#### TASK PROMPT:
Look for the line containing "Follow the ч. 1 ст. 126 link" and the line containing "Open the API Docs section" in the entries below. Copy those two and all lines between them exactly, leaving out pictures.

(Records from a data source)
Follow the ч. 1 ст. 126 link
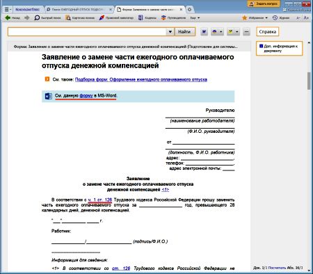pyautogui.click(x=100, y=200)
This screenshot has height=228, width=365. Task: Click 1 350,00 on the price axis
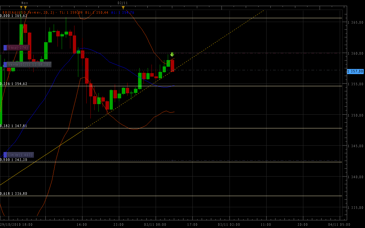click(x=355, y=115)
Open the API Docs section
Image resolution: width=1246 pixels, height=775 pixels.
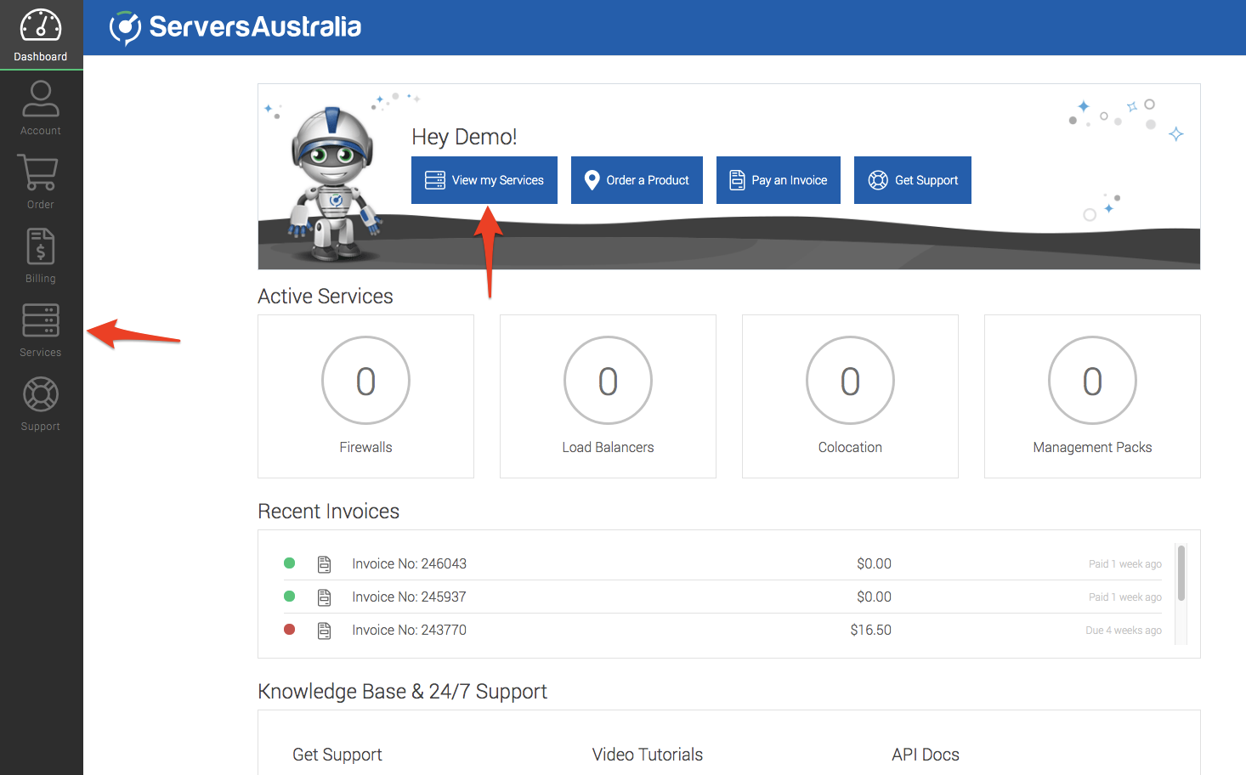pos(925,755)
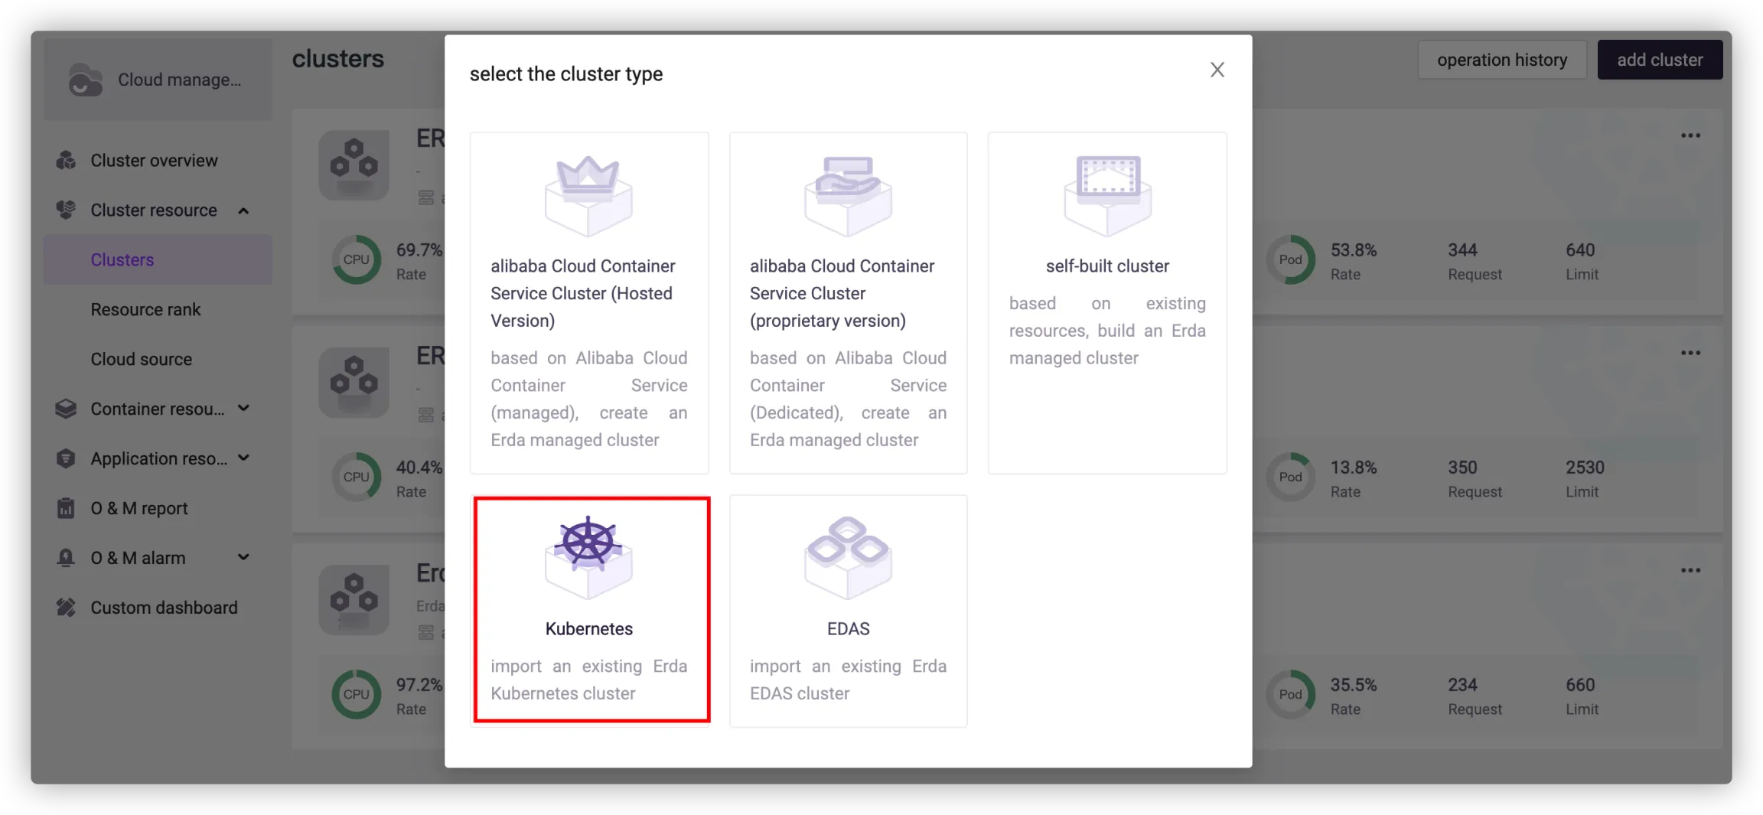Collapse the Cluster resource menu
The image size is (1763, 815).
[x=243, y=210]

--

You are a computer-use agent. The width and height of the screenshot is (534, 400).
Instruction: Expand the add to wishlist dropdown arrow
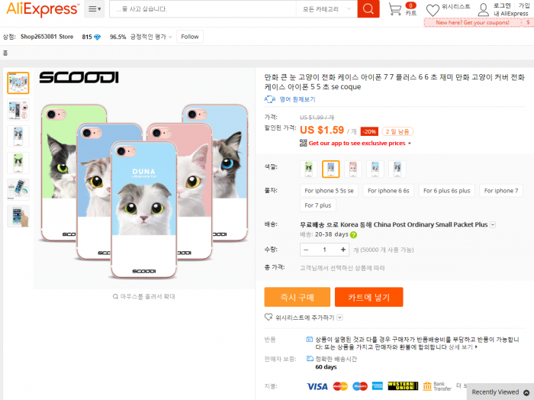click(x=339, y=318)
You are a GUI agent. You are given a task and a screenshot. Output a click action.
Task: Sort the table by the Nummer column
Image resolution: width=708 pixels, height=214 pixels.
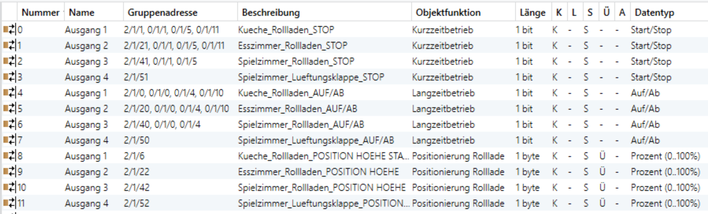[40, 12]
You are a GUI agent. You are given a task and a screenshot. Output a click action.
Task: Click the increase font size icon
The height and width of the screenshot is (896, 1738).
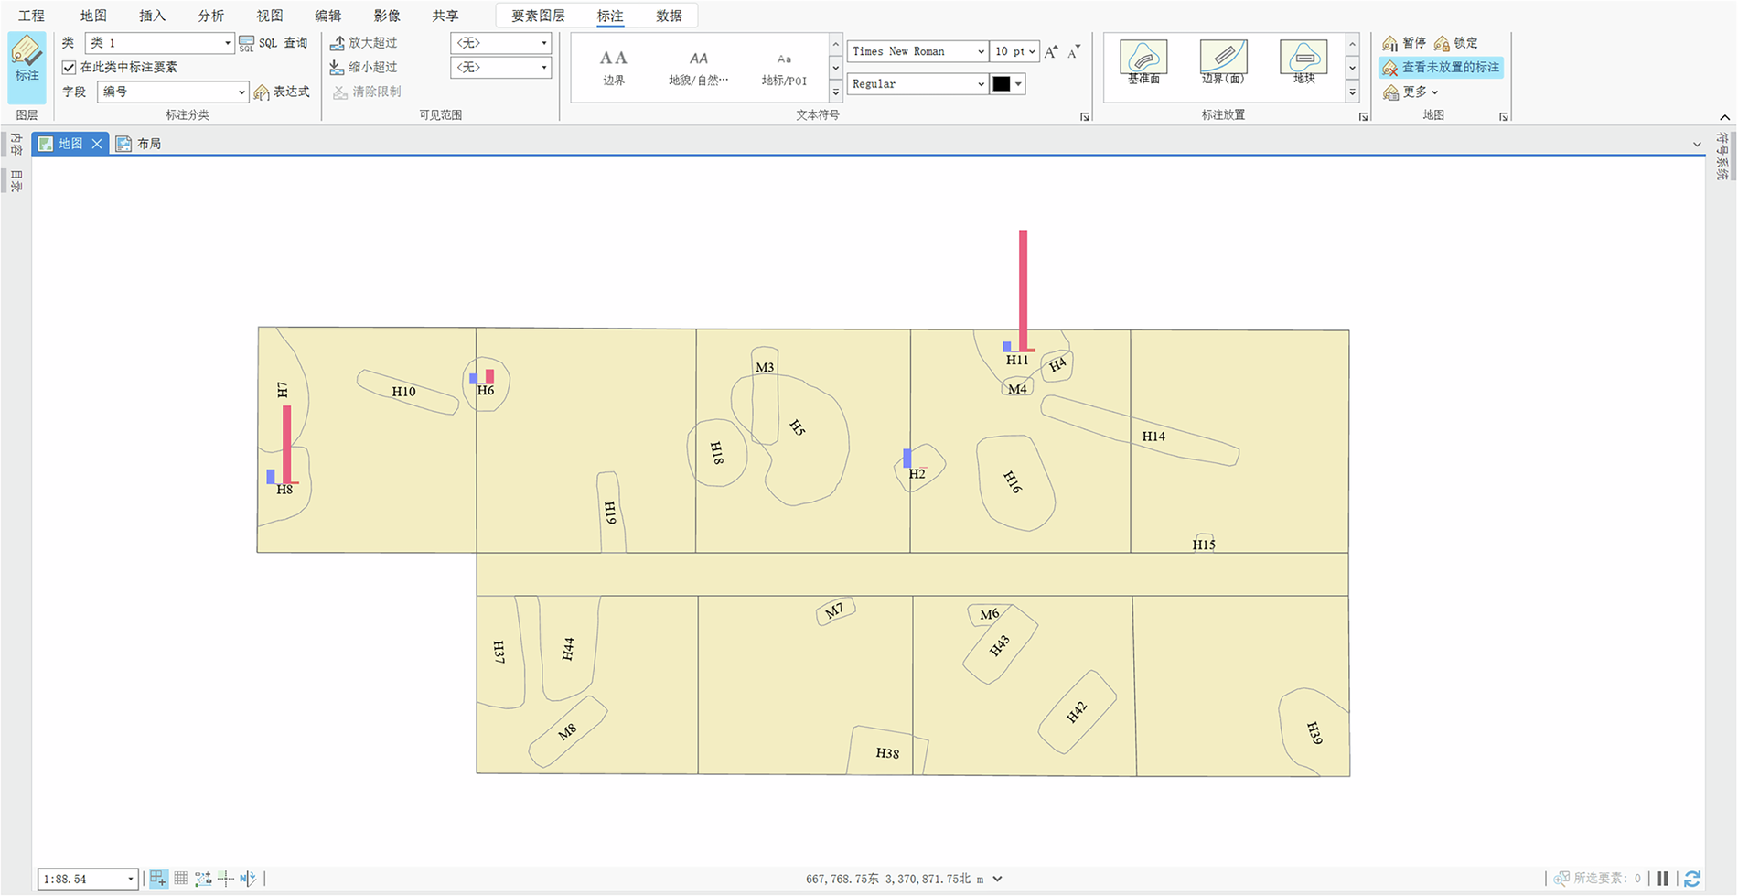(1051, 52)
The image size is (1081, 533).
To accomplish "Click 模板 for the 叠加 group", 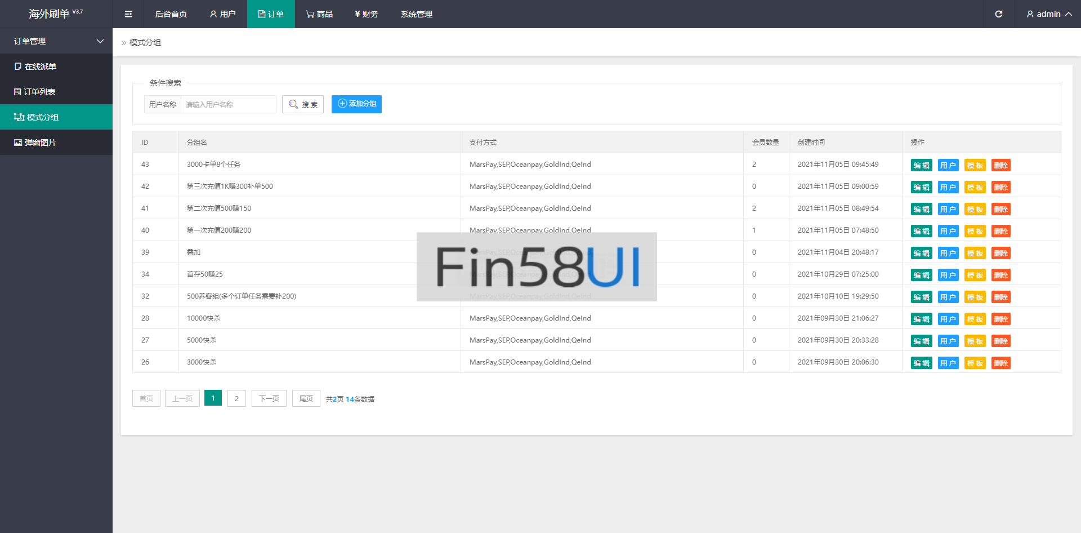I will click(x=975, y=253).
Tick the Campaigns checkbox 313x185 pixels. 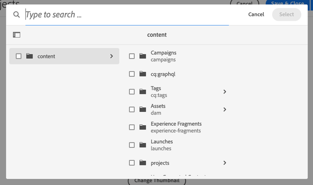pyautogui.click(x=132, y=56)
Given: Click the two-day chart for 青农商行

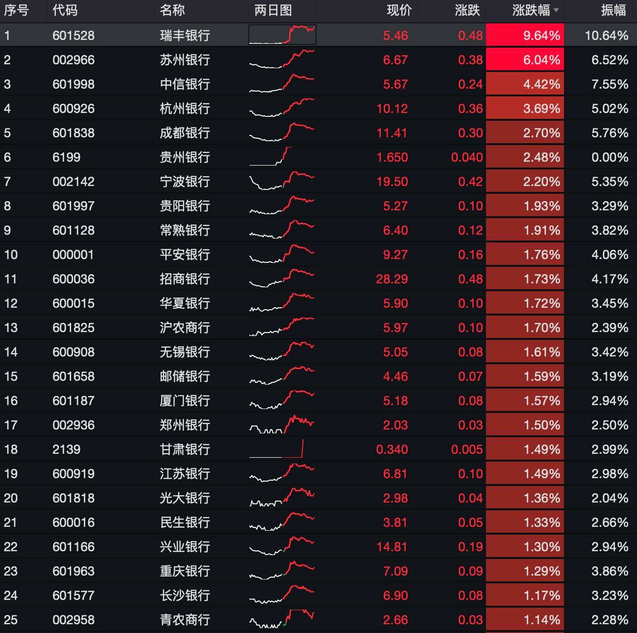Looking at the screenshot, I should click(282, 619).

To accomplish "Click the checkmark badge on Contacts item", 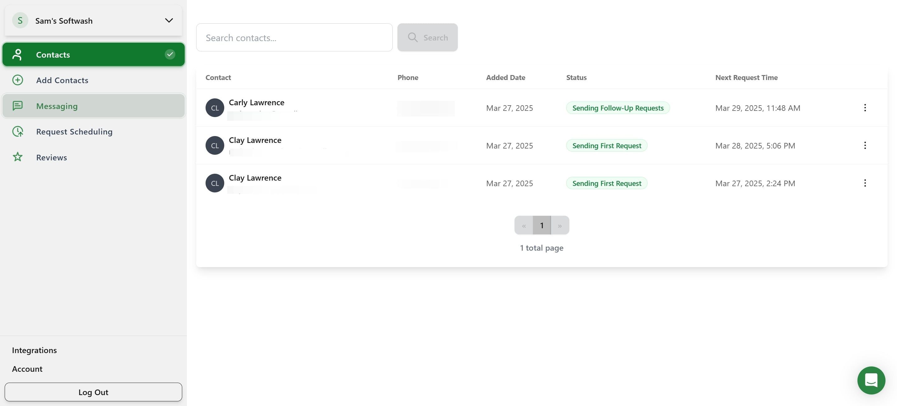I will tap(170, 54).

---

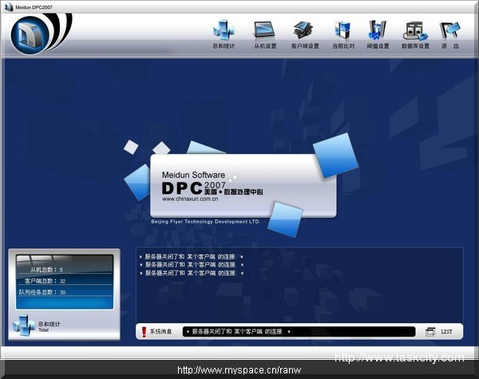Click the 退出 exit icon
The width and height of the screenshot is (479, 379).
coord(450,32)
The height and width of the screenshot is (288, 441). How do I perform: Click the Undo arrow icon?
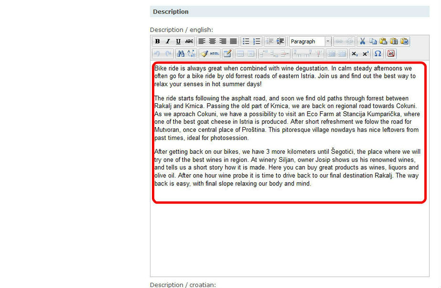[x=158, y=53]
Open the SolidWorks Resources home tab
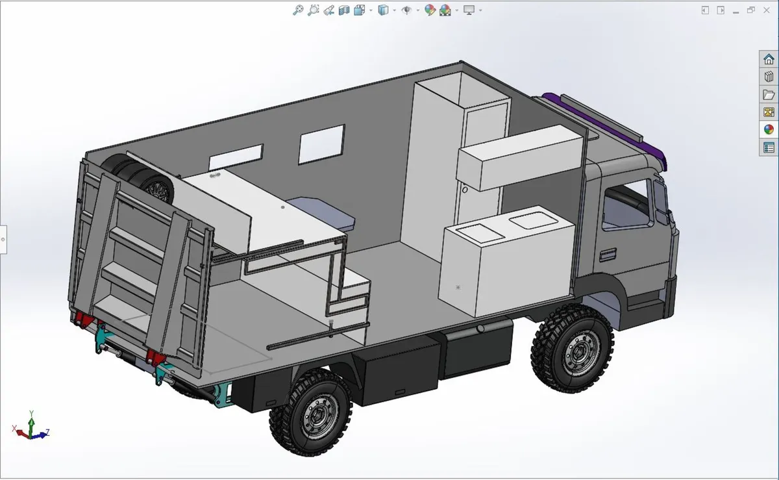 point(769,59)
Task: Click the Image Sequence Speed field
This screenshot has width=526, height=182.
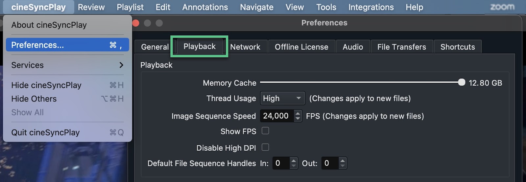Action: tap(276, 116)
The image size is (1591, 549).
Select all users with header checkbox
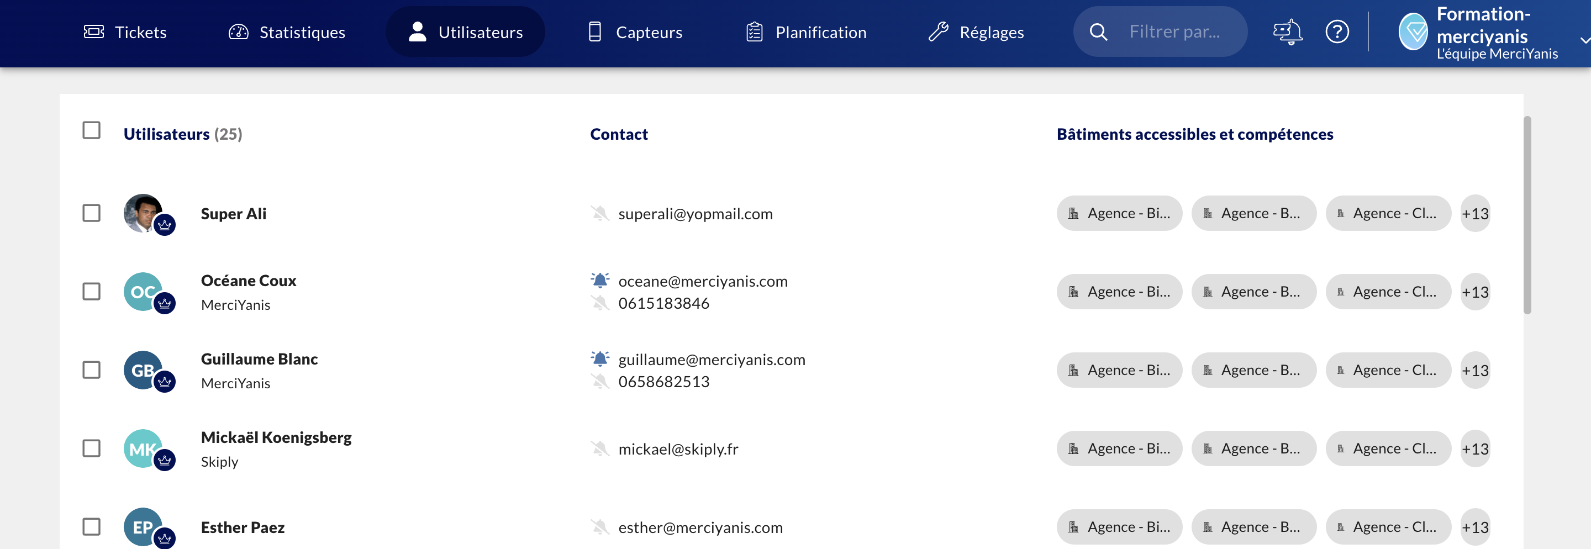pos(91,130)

#### TASK SOLUTION:
Follow the ч. 1 ст. 126 link
pyautogui.click(x=100, y=200)
This screenshot has height=228, width=365. Task: Click 1 350,00 on the price axis
click(x=355, y=115)
Open the API Docs section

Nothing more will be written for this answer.